Travail demandé:
Répondez aux questions suivantes à partir de l'extrait fourni ci-dessous.
(a) En quelle année le PACS a-t-il été instauré ?
(b) Quelle loi a ouvert le mariage aux couples de même sexe ?
(c) Quelle part de l'ensemble des unions célébrées les mariages de personnes de même sexe ont-ils représentée dès 2014 ?

Extrait fourni:
III. L’apparition d’une famille à la carte et l’ouverture du mariage pour tous
- Multiplicité de modèles familiaux : À l’origine, seule la famille légitime, issue du mariage, était reconnue. Peu à peu, le concubinage a acquis une certaine reconnaissance légale ou jurisprudentielle. Le PACS instauré en 1999 a offert une forme d’union civile aux couples, qu’ils soient hétérosexuels ou homosexuels, avec des droits et devoirs intermédiaires entre le concubinage et le mariage.
- Mariage pour tous : La loi du 18 mai 2013 a ouvert la voie au mariage des couples de même sexe, faisant de la France le 9e pays européen à franchir ce pas. Les couples homosexuels bénéficient désormais de tous les droits attachés à l’union matrimoniale : adoption, droits successoraux, possibilité de filiation conjointe, etc. Dès l’année 2014, les mariages de personnes de même sexe ont représenté environ 4 % de l’ensemble des unions célébrées sur le territoire.

Enregistrements stockés
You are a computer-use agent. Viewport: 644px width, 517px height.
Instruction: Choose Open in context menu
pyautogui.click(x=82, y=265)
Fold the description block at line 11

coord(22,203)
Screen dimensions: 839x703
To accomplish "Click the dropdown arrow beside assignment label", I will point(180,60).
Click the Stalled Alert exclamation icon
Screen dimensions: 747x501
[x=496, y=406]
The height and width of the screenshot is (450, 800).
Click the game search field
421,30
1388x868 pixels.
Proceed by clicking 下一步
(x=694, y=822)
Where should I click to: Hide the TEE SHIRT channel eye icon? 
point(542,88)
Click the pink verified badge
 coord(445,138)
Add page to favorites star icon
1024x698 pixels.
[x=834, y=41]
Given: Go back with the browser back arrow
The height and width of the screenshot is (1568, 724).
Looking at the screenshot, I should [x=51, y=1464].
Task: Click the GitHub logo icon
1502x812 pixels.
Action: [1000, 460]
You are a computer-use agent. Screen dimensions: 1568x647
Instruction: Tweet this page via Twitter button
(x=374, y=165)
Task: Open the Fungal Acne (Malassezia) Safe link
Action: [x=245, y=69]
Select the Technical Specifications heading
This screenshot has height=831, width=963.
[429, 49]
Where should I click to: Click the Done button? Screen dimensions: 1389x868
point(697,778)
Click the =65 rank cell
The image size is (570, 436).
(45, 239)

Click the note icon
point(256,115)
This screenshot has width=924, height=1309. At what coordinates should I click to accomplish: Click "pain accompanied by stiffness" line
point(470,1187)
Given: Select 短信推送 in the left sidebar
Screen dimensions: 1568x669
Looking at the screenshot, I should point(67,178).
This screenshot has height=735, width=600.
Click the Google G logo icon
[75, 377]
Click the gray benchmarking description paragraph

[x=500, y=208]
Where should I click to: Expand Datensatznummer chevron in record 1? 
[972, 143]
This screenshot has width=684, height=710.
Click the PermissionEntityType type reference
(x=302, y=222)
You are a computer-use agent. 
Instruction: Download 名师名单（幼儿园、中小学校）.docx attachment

Réponse à l'exercice:
(a) En 1999.
(b) La loi du 18 mai 2013.
(c) Environ 4 %.